Habla sobre el tipo de premios debemos utilizar y si es bueno o no premiarle. Porque a veces nos asaltan las dudas sobre si actuando así no estaremos estemos acostumbrando a los niños a obedecer a base de obtener obsequios y regalos, convirtiendo a nuestros hijos en unos perfectos chantajistas.

Pues sí. Según como usemos los premios o recompensas los niños pueden acabar viviéndolo de este modo. Porque muchas veces cuando hablamos de disciplina y  de premiar conductas se nos viene a la mente comprar algún regalito o chuchería para nuestros niños, olvidando que el mejor regalo que podemos ofrecerles a nuestros hijos son los premios inmateriales

  • los elogios
  • las risas compartidas,
  • el tiempo que disfrutamos juntos jugando o viendo una película, 
  • un beso o un abrazo. 

Sobre el uso del elogio como forma de premiar la buena conducta

Sabemos bien que el elogio es uno de los mejores recursos que tenemos los padres y que usado correctamente es un motivador para aumentar aquellas conductas que deseamos que nuestros hijos incorporen en su repertorio.
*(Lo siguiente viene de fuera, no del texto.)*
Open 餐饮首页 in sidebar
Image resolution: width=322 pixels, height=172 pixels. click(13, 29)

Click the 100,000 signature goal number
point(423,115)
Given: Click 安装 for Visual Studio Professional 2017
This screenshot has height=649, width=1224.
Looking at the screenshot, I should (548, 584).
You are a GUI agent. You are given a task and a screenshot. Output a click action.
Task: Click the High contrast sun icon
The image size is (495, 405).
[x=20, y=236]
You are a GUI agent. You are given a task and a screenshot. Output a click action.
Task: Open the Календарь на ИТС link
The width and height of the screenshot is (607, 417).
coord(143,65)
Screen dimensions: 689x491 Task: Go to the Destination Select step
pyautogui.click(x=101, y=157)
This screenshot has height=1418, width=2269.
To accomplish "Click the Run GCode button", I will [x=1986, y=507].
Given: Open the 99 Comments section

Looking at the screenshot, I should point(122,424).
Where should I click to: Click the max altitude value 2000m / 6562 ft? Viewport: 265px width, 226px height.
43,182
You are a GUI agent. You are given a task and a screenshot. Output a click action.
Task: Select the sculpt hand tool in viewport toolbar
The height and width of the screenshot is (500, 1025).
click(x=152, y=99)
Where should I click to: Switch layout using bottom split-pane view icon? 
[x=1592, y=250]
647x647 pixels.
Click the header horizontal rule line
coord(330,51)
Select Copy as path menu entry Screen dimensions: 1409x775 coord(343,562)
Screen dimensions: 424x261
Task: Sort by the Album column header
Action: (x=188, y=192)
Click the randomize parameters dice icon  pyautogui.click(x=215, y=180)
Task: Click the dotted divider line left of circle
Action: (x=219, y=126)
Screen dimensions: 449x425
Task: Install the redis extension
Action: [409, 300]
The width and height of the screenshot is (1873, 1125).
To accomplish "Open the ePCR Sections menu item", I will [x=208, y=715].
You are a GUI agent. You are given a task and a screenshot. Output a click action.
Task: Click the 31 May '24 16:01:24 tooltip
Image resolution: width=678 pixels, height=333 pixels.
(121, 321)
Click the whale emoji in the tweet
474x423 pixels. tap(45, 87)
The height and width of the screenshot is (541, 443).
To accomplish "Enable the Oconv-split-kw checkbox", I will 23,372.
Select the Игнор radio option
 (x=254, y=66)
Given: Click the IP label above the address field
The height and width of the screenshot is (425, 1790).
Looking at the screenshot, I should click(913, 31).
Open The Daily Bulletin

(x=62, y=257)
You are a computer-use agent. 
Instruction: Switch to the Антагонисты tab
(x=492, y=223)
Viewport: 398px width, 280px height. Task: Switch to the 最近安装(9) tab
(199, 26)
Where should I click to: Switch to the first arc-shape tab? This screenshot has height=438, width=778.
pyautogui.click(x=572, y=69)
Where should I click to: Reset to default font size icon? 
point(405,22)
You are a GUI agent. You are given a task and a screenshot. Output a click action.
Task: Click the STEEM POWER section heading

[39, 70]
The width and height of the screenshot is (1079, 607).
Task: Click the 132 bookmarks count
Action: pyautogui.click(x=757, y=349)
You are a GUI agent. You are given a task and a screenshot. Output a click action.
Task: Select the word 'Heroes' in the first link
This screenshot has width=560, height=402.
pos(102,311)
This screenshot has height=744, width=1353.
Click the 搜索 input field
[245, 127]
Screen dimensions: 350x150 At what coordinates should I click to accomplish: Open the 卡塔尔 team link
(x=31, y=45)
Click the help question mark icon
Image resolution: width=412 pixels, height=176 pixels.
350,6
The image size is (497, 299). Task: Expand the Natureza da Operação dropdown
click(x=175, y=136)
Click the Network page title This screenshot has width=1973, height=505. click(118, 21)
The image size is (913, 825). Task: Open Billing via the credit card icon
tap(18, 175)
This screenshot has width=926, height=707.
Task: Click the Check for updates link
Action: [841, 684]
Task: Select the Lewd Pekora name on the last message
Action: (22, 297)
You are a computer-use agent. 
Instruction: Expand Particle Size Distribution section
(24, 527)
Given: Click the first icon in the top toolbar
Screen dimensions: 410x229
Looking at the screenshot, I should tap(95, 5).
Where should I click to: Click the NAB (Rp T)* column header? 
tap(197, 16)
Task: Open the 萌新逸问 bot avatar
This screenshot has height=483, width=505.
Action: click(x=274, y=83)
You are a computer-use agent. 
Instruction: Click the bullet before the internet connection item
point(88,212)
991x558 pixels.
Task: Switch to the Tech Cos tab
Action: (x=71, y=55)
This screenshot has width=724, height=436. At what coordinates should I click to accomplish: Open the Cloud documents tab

Pero debemos saber utilizarlo correctamente para que sea efectivo. Recordemos las condiciones que debe cumplir para que realmente funcione.

  1. el elogio debe ser sincero y espontáneo. No debemos utilizarlo con nuestros hijos como forma de manipulación ni como chantaje. 
  2. No debe ser exagerado ni artificial
  3. Utilizarlo en su justa medida, es decir, intentar buscar un punto medio en su uso, si lo utilizamos demasiado se desgasta y ya no es motivador. Si nos pasamos todo el día diciendo «¡muy bien!» llegará un momento que nuestro hijo ya no mostrará ningún interés.
  4. Describir claramente qué es lo que estamos elogiando, así podemos decir a nuestro hijo » Qué bien estás jugando con las piezas de construcción» en lugar de un simple «¡muy bien!» o «Te has portado muy bien». Cuanto más claros seamos mejor.

Te recomiendo la lectura de «Elogios que frustran, decepcionan o demotivan» para ver que no siempre que elogiamos estamos haciéndolo adecuadamente y que los efectos pueden ser totalmente contrarios a los que perseguimos.

Premios inmateriales: lo más adecuados y los que recomendamos utilizar

Dicho esto y recuperando el hilo sobre la forma de premiar la buena conducta de nuestros hijos deberíamos hacerlo siempre mediante premios inmateriales que a la vez refuerzan su autoestima y les hace saber que lo que hacen está bien.

Es cierto también que a veces los premios materiales pueden ser oportunos de vez en cuando, como por ejemplo prepararles una comida especial que sabemos que les gusta mucho o llevarles al zoo o al cine por haber hecho algo muy bien.

Si los premios materiales no se convierten en una costumbre o una obligación no hay ningún inconveniente en utilizarlos de forma puntual para reforzar una buena conducta. Cmo  por ejemplo comprarle un libro después de pasar por un mal momento (ir al médico). De este modo es poco probable que nuestro hijo se acostumbre a obedecer simplemente para que le compremos cosas.

No olvidemos que a todos nos gusta que nos hagan regalos, ya que es una forma de mostrar afecto y reconocimiento y no tiene porqué crear malos hábitos.

Como siempre el sentido común es el mejor consejero. El objetivo es que el niño se sienta satisfecho y orgulloso de su buen comportamiento y que en un futuro sepa cómo comportarse por el mero hecho de saber que esa es la forma correcta de actuar.